• **Text provided**
_ _ _

1. Your Body Reduces Energy Output
Your hypothalamus — the part of your brain that governs hunger, energy, and hormone regulation — senses internal stress or low energy availability.
It responds by:
→ Lowering spontaneous movement (you fidget less, sit more, walk less)
→ Reducing thyroid hormone output (T3 conversion drops)
→ Shifting your nervous system into a parasympathetic “freeze” state — think fatigue, brain fog, no drive to train
This isn’t laziness — it’s biochemical protection.
In fact, research shows energy expenditure can drop by 15–20% with consistent under-eating — even if you’re still moving your body.
This is your metabolism saying: “She’s not safe — slow it all down.”
2. Your Hunger and Cravings Skyrocket (and It’s Not Emotional Eating)
When you’re in a low energy state for too long, your appetite-regulating hormones rebel:
- Leptin drops → you don’t feel full
- Ghrelin rises → you feel ravenous
- Dopamine signaling changes → you start seeking reward-based foods (like sugar and starch)
- Insulin sensitivity declines → blood sugar crashes trigger more cravings
As Briden explains, this is not sabotage — it’s your body’s attempt to increase fuel intake for survival.
Even women who “eat clean” often under-eat protein and calories, leading to this metabolic mismatch: their body is starving at a cellular level, even if they’re full.
3. You Store Fat — Especially Belly Fat
Under chronic stress or inflammation, your cortisol rises — and with it comes:
→ Insulin resistance (hello blood sugar swings and belly fat)
→ Increased visceral fat (which drives more inflammation)
→ Suppressed mitochondrial energy production
What’s worse?
That stored fat feeds back into the dysfunction — inflamed fat tissue secretes cytokines that further disrupt hormonal and metabolic signaling.

_ _ _

Saved entries
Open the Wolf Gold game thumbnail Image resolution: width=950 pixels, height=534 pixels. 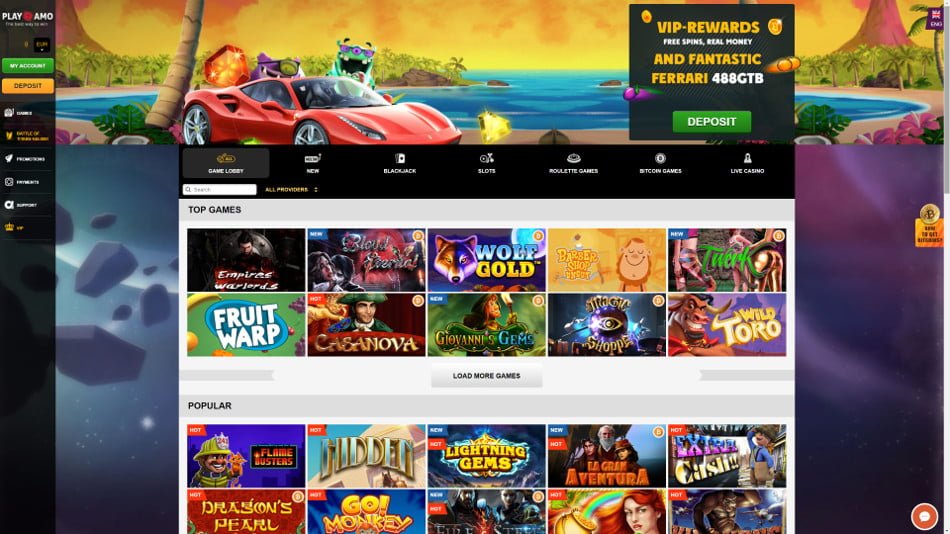(487, 260)
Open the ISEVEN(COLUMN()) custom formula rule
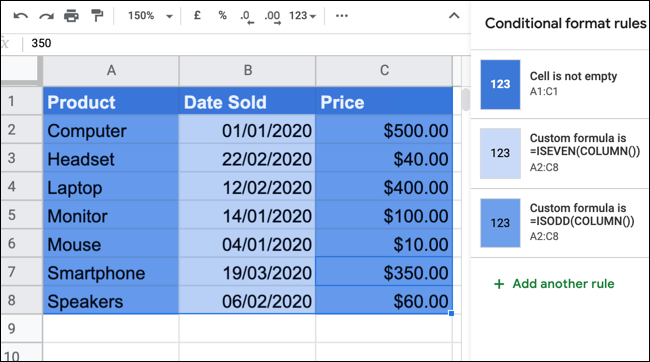Screen dimensions: 650x362 (560, 153)
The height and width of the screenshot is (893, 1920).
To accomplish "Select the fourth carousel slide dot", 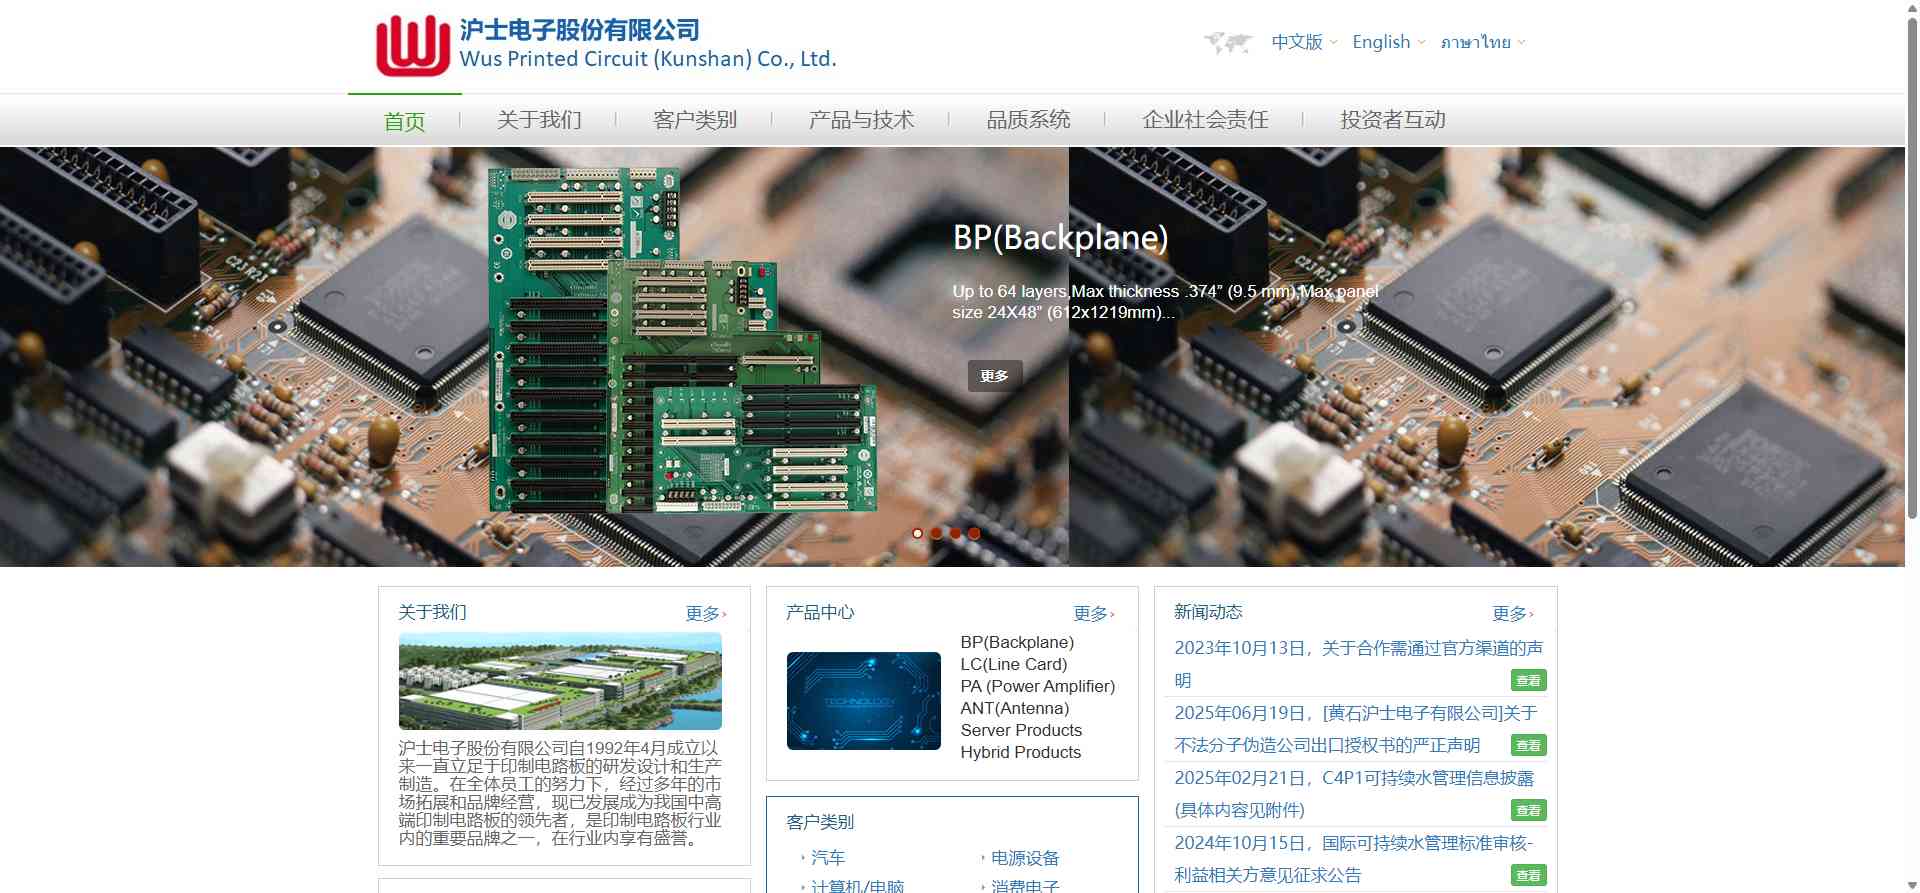I will point(974,533).
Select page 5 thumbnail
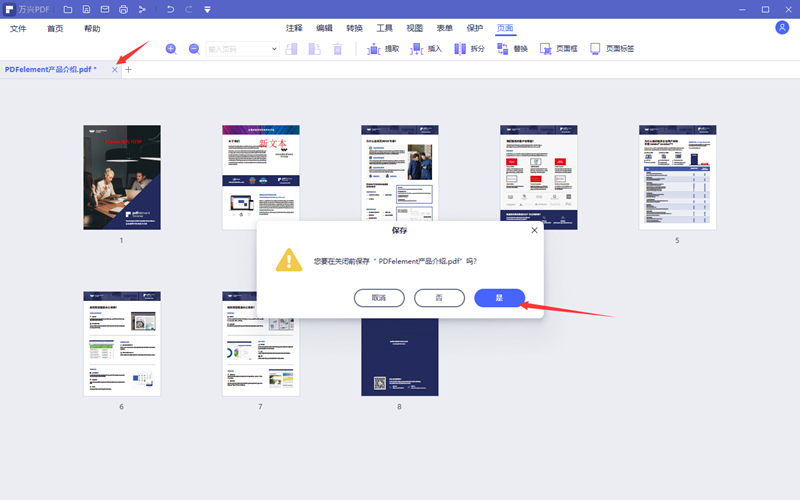The height and width of the screenshot is (500, 800). (677, 177)
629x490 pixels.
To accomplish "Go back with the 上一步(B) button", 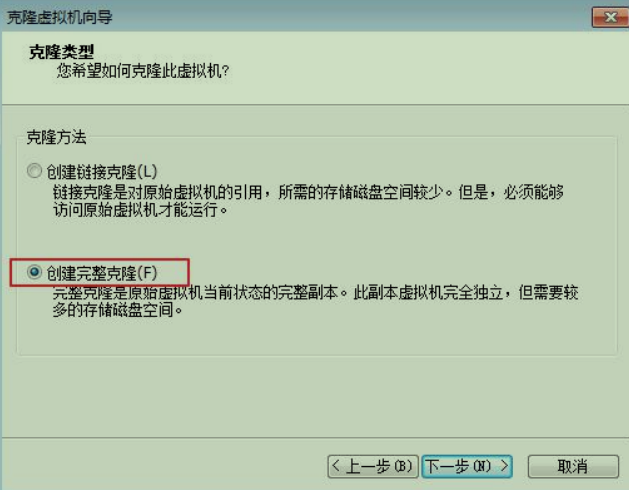I will (373, 466).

_ _ _

• **Tasks for this exercise**
1. What are the headings of the numbered sections in the metabolism text?
2. Reproduce everything in the metabolism text from "- Insulin sensitivity" down to "and metabolic signaling.", substituting "oxidative stress" for each occurrence of "inflammation".
These entries are separate material and stand apart from the metabolism text.

• **Responses per task**
1.
1. Your Body Reduces Energy Output
2. Your Hunger and Cravings Skyrocket (and It's Not Emotional Eating)
3. You Store Fat — Especially Belly Fat

2.
- Insulin sensitivity declines → blood sugar crashes trigger more cravings
As Briden explains, this is not sabotage — it’s your body’s attempt to increase fuel intake for survival.
Even women who “eat clean” often under-eat protein and calories, leading to this metabolic mismatch: their body is starving at a cellular level, even if they’re full.
3. You Store Fat — Especially Belly Fat
Under chronic stress or oxidative stress, your cortisol rises — and with it comes:
→ Insulin resistance (hello blood sugar swings and belly fat)
→ Increased visceral fat (which drives more oxidative stress)
→ Suppressed mitochondrial energy production
What’s worse?
That stored fat feeds back into the dysfunction — inflamed fat tissue secretes cytokines that further disrupt hormonal and metabolic signaling.